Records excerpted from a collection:
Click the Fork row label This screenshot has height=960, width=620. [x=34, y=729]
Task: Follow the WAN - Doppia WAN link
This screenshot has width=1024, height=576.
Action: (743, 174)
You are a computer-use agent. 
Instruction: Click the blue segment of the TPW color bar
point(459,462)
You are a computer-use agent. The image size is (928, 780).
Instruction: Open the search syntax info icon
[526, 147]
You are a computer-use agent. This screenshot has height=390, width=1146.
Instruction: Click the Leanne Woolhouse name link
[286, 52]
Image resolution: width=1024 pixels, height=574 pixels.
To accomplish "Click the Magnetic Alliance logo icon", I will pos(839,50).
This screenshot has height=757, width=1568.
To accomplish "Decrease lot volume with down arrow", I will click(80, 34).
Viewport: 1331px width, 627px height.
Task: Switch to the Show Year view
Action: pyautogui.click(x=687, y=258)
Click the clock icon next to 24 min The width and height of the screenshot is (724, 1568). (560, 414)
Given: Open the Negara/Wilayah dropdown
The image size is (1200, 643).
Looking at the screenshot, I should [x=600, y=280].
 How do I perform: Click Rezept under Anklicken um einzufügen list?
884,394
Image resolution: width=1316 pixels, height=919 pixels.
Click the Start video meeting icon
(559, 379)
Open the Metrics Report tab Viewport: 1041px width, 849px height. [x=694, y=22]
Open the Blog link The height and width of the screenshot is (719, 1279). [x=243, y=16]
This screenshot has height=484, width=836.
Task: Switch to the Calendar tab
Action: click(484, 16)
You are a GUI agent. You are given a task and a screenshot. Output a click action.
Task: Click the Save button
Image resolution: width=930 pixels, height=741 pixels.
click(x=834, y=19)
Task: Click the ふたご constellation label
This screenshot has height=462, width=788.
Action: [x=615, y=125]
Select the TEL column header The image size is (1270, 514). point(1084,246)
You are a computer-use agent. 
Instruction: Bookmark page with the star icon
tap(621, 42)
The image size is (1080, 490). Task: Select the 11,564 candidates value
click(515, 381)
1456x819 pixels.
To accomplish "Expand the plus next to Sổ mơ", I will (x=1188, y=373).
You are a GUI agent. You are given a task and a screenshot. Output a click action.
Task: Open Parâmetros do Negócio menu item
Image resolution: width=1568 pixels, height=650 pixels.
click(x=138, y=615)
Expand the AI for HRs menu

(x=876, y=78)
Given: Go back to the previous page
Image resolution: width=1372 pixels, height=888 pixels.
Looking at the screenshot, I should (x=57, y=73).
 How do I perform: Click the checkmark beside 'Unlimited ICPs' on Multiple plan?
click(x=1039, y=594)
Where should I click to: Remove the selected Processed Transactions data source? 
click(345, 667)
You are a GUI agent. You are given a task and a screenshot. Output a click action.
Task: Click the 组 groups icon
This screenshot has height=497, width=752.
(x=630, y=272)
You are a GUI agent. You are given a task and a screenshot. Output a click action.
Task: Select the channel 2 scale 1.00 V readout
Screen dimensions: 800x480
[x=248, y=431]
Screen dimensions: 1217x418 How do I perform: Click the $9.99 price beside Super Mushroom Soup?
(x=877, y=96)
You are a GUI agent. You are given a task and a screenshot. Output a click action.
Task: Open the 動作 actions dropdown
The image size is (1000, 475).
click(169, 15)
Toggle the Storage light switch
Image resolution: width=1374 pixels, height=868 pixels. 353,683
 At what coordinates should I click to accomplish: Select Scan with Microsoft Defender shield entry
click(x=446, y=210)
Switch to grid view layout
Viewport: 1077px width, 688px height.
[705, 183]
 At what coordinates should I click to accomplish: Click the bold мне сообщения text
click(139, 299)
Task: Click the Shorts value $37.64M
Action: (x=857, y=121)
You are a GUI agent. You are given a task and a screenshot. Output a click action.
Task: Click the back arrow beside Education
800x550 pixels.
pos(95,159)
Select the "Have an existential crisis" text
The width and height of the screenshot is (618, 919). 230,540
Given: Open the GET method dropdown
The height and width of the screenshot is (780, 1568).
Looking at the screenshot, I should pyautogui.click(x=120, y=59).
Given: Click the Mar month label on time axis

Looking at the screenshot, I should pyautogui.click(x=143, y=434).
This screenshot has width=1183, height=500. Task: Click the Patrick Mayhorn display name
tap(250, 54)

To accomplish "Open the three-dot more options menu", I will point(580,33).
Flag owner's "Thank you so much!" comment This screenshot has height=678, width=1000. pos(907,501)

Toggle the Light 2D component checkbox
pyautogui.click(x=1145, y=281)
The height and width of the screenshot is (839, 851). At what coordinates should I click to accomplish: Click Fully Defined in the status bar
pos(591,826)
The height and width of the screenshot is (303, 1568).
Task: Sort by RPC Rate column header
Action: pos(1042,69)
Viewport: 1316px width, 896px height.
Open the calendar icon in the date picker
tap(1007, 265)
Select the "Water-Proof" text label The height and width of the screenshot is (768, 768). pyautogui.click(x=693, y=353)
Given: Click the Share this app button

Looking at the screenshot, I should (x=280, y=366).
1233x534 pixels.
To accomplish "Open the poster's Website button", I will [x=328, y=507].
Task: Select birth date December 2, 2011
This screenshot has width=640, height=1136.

§ What you have to do: Could you copy the records word for word, starting at the line containing "Given: Click the Share this app button" and ending at the last line of the records?

§ Solution:
Given: Click the Share this app button

Looking at the screenshot, I should (x=280, y=366).
1233x534 pixels.
To accomplish "Open the poster's Website button", I will [x=328, y=507].
Task: Select birth date December 2, 2011
This screenshot has width=640, height=1136.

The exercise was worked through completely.